The device sending information to Jetson is MCU, and i control its UART settings directly. They are right too, because when i connecting to the same bus when Jetson powered off with my laptop under Ubuntu with the same software (i mean exactly same program which i wrote) i use on Jetson - it works. MCU receives messages correct too (first byte, length and checksum correct), and sends correct messages back. Timings are good and i clearly can see data packages that don’t drift away in time, logic levels and noises are ok (used oscilloscope to check the bus).
So maybe i don’t know something about special Jetson UART drivers? But where can i get more information about them and why such primitive tools as syscalls and termios don’t work as expected?

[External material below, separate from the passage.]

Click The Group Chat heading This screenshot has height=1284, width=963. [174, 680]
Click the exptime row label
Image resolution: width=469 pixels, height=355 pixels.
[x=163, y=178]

Most of what you are asking about is in the Linux kernel itself. The drivers with “t186” or “t18x” refer to the TX2. Some of the base code is unchanged from other devices though, so some code from other Tegra platforms might be mixed in. The “hs” variant is the DMA version when using the “/dev/ttyTHS*” device instead of the “/dev/ttyS#” devices.
If you have the “source_sync.sh” script, which comes with the driver package for flashing (which in turn is automatically downloaded if you ever flashed with JetPack), then you can get the full source via this (I am assuming R28.2.1, adjust for your case):
./source_sync.sh -k tegra-l4t-r28.2.1
Since you have been using “ttyS0” this is not the “HS” high speed UART driver, it is just the 8250/16550A. Do beware that if for any reason some part of the system is still mixing in serial console then it is possible you are just seeing the shell’s response to what it sees as nonsense.
I tend to verify with loopback (tying RX and TX together…if flow control is used, then also typing CTS and RTS together) first, with power still connected and settings not changed followed by reconnect of the actual serial connection. If the serial console (my favorite gtkterm) echoes correctly at a given setting, and then talks to the other device with something odd going on, then it likely is not a fault of the TX2. If you do this and the TX2 injects something unexpected, then chances are it is because the serial console is still partially active.